USING THE INFORMATION
- a) According to the article on Worth magazine, how many times a year is the magazine mailed?
- b) Quote the Worth magazine article between "Distribution" and "offices (MFOs) nationwide.", inclusive.
- c) Write the next part of the Worth magazine article, starting after its final sentence.

Worth is an American financial, wealth management and lifestyle magazine founded in 1986 and re-launched by Sandow in 2009. The magazine addresses financial, legal and lifestyle issues for high-net-worth individuals. Each issue is organized into four sections: "Make" focuses on making money and entrepreneurship; "Grow" centers on wealth management and investing; "Live" highlights philanthropy, lifestyle and passion investing; and "Creator" covers luxury products, services and experiences.

Distribution
Worth is mailed six times a year to individuals listed on a proprietary database of high-net-worth households in major markets, including: the New York metropolitan area, Fairfield County, the Delaware Valley, Boston, Chicago, South Florida, Dallas, Houston, San Francisco, Los Angeles, and Orange County, and more than 5,000 executives at registered invested investment advisors (RIAs) with assets under management of $100 million or greater, as well as 300 multifamily offices (MFOs) nationwide.

The magazine is available on some newsstands and has an advertising rate base of 125,000 and is audited by BPA Worldwide.

THE DATA

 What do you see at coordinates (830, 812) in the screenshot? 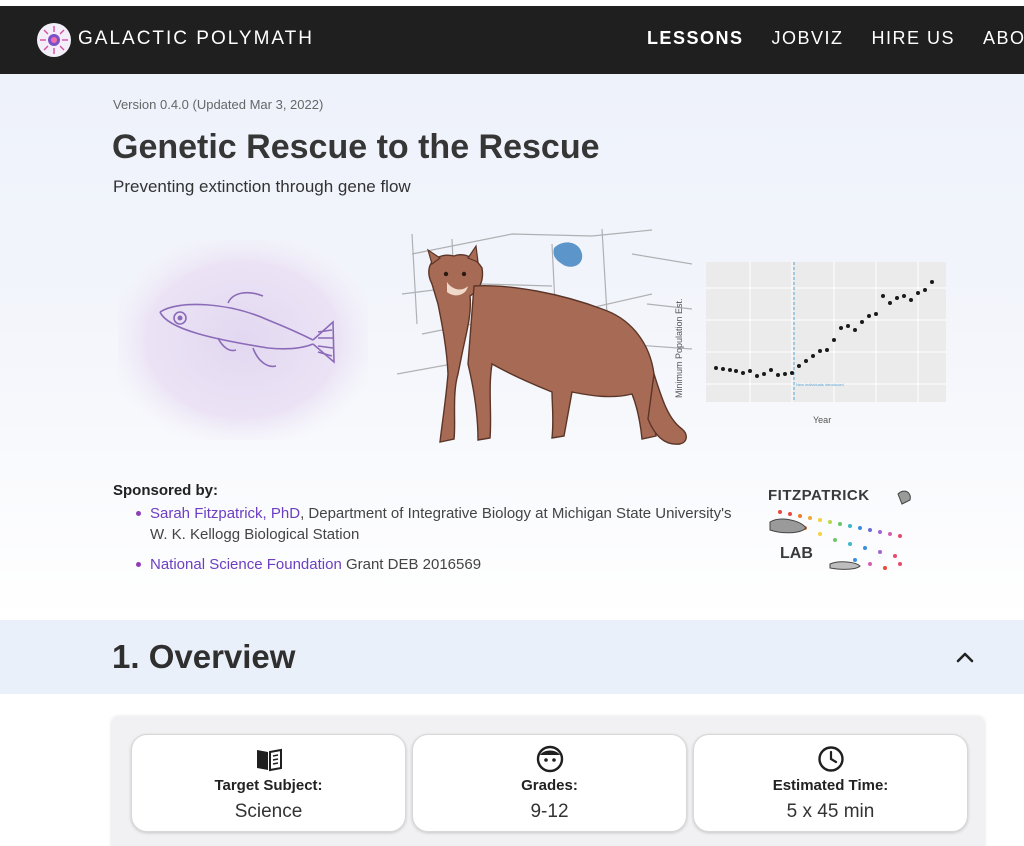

SET OF ANSWERS
- a) Six times a year.

- b)
Distribution
Worth is mailed six times a year to individuals listed on a proprietary database of high-net-worth households in major markets, including: the New York metropolitan area, Fairfield County, the Delaware Valley, Boston, Chicago, South Florida, Dallas, Houston, San Francisco, Los Angeles, and Orange County, and more than 5,000 executives at registered invested investment advisors (RIAs) with assets under management of $100 million or greater, as well as 300 multifamily offices (MFOs) nationwide.

- c)
Worth Power 100
Launched in 2010, Worth assembles an annual list of The 100 Most Powerful People in Finance. They named President of the European Central Bank, Mario Draghi, finance's most powerful person in 2012. Former titleholders include Apple Inc. CEO, Tim Cook (2011) and U.S. Federal Reserve Chairman, Ben Bernanke (2010).

Paid content
Worth charges financial advisors $2500 per month for advertorial content to appear in each bimonthly issue.

Awards
Folio Magazine’s Eddie & Ozzie Awards

 2012: Gold, Silver and Bronze for Best Cover
 2011: Gold for the Best Cover
 2010: Gold for Best Redesign Society of Publication Designers
 2010: Gold for Best Redesign

See also
Departures (magazine)
Luxury magazine
Monocle (UK magazine)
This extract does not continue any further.